Exercise goal
Put the lines into a Markdown table, from the line containing "The width and height of the screenshot is (753, 512)." through the line containing "Locate an element on the screen. The", both included. Use a "No." column for the row number and a "Text" column for the line, and omit any blank lines.

Available data
BEGIN

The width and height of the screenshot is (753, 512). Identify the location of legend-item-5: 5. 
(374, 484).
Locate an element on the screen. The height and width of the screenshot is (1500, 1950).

END
BEGIN

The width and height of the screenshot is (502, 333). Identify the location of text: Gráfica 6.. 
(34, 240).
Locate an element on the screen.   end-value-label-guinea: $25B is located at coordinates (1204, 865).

END

Task solution
| No. | Text |
|---|---|
| 1 | The width and height of the screenshot is (753, 512). Identify the location of legend-item-5: 5.  |
| 2 | (374, 484). |
| 3 | Locate an element on the screen. The height and width of the screenshot is (1500, 1950). |